I’m feeling fairly farkelmpt about it, in fact. No more “David Melech Yisrael” handjive or knocking down the Tower of Babel made of wooden blocks. Or giving in to the roaring hilarity that, yes, Adam and Eve were in fact, NAKED. And where else can a grown woman hoard glitter and crayons without attracting the attention of the authorities?
One of my favorite parts of Shalom School is coming up with crafts made out of cheap (ahem, free) everyday objects. Last week we learned about Shavuot a little early with some brown lunch bags and what I consider to be the best invention given to humankind since the Torah: Glue sticks.
First, we crumpled up the bags to make them look really, really old. Then we cut them into tablet shapes, just like the ones Moses shlepped down from Mount Sinai, only much lighter. Then everyone had to glue down the 10 Commandments in order, which sounds easy but you’re not in kindergarten, are you?
Anyway, I had a great time with these, talking through the commandments and finding a child-friendly translation for adultery (let’s just call it “Do not cheat,” ‘kay, kids?)
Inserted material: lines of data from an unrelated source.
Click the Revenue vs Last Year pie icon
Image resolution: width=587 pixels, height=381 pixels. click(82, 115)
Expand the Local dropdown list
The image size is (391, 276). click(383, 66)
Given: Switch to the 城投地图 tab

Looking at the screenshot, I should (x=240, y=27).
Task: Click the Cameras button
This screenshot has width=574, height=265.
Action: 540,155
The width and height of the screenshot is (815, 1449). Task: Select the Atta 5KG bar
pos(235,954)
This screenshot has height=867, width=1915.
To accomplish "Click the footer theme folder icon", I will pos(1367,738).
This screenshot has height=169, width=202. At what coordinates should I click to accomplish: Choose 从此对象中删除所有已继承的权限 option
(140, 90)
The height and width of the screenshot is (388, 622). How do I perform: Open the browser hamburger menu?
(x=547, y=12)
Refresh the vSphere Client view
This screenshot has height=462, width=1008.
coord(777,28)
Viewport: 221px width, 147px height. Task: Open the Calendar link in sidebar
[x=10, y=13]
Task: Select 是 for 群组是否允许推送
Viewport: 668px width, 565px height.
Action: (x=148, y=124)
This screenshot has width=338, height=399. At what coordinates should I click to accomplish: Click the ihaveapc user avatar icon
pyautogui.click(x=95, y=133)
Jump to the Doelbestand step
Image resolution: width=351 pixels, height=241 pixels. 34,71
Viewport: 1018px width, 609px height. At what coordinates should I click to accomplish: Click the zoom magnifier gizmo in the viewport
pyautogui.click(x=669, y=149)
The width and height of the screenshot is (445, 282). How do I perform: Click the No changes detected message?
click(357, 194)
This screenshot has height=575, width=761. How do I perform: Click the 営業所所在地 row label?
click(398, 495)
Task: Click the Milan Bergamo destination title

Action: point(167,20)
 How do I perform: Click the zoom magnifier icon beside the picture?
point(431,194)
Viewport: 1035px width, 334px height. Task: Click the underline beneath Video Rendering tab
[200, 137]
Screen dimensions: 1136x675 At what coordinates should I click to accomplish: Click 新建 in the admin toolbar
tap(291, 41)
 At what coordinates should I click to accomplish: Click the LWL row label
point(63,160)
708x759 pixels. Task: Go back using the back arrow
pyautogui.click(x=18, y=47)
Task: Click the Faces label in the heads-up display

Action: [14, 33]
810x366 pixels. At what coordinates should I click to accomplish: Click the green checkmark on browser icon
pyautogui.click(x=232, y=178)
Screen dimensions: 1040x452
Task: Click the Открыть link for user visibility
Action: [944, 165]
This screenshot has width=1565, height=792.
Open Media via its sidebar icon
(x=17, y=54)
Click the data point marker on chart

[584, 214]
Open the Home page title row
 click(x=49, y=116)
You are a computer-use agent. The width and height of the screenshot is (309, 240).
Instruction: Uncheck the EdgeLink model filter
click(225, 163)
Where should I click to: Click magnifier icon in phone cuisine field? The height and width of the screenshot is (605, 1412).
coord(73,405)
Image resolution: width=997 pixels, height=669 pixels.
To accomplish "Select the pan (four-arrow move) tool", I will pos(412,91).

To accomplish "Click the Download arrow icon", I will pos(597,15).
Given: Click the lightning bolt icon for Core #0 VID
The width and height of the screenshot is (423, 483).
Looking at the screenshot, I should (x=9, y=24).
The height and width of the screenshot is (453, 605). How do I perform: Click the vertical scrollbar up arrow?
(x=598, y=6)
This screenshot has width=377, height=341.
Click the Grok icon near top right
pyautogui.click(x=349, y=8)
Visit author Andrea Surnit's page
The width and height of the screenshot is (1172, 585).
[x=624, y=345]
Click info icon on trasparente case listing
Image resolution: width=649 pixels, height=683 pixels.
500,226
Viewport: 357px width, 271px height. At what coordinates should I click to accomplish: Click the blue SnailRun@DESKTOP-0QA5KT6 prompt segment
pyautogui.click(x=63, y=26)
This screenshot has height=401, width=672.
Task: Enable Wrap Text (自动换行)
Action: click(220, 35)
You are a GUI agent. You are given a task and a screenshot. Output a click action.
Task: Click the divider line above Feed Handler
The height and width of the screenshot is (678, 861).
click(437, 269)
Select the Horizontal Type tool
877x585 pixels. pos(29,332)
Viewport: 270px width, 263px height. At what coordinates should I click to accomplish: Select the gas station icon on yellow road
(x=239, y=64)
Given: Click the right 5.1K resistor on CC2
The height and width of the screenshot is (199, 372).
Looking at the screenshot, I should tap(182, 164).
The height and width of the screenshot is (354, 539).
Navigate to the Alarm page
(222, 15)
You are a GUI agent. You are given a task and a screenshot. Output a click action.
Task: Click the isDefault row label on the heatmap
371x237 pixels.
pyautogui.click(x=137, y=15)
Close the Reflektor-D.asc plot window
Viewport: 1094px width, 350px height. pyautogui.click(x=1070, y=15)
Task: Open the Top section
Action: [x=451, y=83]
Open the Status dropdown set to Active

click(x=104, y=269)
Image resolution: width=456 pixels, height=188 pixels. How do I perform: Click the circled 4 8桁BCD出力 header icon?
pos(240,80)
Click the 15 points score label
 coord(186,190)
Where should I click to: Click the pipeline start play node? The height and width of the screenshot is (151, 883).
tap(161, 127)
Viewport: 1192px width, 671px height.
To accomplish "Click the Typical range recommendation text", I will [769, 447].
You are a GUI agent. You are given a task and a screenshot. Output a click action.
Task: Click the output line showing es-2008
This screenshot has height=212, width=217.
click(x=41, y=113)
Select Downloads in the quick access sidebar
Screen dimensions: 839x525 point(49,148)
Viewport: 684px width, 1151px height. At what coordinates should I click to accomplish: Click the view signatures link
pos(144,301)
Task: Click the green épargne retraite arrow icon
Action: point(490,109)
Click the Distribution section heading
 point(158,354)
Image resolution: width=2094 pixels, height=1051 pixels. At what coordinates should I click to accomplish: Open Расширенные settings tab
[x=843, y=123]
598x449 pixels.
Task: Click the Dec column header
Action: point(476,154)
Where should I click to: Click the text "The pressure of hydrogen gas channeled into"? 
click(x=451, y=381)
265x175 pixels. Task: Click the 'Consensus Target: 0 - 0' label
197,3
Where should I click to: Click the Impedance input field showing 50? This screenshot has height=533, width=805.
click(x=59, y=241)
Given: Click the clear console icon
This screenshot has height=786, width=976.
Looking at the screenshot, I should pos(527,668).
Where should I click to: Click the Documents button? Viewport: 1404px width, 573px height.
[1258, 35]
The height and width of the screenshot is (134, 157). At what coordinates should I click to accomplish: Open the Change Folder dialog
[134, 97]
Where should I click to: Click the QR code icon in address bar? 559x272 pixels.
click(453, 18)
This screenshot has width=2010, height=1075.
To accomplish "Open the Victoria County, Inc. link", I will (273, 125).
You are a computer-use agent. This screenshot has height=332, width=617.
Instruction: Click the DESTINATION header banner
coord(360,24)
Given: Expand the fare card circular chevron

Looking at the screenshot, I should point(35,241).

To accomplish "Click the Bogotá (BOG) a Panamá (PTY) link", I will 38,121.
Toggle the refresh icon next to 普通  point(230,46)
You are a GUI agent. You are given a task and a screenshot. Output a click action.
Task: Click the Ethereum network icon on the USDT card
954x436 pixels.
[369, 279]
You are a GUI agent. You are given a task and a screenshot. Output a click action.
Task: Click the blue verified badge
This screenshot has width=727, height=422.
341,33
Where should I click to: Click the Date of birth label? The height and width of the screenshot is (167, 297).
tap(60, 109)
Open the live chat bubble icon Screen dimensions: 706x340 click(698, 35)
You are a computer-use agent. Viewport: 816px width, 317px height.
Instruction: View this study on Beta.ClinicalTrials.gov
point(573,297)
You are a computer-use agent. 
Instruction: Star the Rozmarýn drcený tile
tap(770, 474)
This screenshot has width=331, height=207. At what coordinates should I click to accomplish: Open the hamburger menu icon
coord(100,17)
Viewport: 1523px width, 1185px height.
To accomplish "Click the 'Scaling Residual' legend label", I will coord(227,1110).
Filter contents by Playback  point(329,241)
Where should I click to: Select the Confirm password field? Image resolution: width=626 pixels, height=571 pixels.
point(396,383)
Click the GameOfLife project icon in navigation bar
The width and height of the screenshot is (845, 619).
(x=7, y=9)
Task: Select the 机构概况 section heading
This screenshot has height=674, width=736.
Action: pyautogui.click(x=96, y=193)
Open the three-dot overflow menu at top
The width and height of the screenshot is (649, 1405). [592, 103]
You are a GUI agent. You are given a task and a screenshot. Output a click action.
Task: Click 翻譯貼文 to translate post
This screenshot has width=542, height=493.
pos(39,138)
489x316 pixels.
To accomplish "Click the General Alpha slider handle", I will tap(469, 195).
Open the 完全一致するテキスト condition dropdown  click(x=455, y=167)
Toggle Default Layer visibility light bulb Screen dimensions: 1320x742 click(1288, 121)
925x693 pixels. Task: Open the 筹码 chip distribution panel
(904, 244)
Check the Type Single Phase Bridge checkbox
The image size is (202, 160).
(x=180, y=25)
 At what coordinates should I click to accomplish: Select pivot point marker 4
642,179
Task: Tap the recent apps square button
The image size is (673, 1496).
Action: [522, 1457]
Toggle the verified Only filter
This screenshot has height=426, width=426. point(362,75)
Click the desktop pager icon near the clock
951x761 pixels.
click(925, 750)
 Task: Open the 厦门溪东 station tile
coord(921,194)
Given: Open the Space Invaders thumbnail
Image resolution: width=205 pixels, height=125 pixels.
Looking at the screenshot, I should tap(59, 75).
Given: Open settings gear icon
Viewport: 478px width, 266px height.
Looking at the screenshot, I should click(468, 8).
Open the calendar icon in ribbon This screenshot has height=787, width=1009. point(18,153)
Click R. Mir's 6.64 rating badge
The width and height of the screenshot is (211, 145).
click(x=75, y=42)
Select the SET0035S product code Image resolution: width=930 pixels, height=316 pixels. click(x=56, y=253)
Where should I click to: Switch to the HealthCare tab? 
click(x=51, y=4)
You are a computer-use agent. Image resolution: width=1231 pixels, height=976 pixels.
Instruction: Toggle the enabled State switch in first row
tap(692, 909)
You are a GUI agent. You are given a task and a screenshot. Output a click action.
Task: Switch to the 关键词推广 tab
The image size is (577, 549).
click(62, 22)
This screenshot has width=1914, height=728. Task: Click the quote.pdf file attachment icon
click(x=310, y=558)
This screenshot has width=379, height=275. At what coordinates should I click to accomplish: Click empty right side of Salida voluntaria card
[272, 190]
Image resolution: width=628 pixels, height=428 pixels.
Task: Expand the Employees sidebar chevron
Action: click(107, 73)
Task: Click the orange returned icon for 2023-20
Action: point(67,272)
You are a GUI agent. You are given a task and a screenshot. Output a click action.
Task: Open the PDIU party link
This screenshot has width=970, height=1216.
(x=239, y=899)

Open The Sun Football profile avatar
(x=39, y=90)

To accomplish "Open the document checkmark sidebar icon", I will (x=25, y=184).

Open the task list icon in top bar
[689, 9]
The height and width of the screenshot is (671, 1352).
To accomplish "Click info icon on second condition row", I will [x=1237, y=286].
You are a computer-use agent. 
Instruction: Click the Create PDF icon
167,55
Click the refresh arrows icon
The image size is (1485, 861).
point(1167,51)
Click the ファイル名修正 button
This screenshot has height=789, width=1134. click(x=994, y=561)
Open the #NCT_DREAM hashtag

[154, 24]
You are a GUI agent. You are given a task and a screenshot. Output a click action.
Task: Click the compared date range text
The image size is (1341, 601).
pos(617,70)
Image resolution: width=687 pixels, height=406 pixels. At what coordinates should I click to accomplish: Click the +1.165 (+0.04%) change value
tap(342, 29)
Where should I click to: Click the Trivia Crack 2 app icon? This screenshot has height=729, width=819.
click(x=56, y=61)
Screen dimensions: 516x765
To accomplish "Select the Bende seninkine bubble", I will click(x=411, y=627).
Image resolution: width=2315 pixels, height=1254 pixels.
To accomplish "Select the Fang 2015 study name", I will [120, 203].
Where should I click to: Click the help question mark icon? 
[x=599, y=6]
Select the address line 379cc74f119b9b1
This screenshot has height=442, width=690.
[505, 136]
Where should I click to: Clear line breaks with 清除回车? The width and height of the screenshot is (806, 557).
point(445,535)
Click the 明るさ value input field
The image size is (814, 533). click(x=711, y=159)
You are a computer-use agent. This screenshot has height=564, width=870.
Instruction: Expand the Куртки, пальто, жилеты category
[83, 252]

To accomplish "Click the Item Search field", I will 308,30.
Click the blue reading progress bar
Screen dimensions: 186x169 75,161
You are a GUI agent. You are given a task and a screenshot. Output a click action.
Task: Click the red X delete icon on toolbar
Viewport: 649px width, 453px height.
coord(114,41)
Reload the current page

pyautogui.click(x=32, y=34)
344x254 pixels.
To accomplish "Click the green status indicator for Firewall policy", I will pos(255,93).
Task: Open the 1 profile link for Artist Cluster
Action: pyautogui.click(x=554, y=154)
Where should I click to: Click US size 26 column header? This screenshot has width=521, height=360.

Another one of my favorite projects is making mezuzot out of tongue depressors and cardboard tubes that come from the bottom of drycleaner hangers that I filch from the dumpster. This may sound sacreligious, but when all is said and done, these Jewish kids have a mezuzah for the doorposts of their bedrooms, which everyone knows keeps out the monsters.
The scroll gets tucked in the top, see? Even though the prayers are only copies, not the fancy kosher parchment kind, I still counsel the kids that the words are precious and should be treated with respect. Unless they want the monsters to get them. Just kidding. Maybe.
I’m sharing these with y’all in the hopes you’ll pass them on to Hebrew school educators everywhere, as I don’t foresee supervising these projects anymore as I am officially retiring from teaching kindergarten. If anyone’s interested, I also have cheap-n-awesome seder plate craft that I’m happy to share.
But just because I’m hanging up my rounded scissors doesn’t mean I won’t be teaching Shalom School come next fall. I will be–to the seventh graders. A bunch of brainy, too-cool-for-shul, b’nai mitzvah know-it-alls.
Sure, they may read Hebrew way better than me and can talk d’var Torah like other kids analyze their friends’ Facebook updates.
But if they think they’re too old for glue sticks and glitter, they don’t know the Yenta, yo.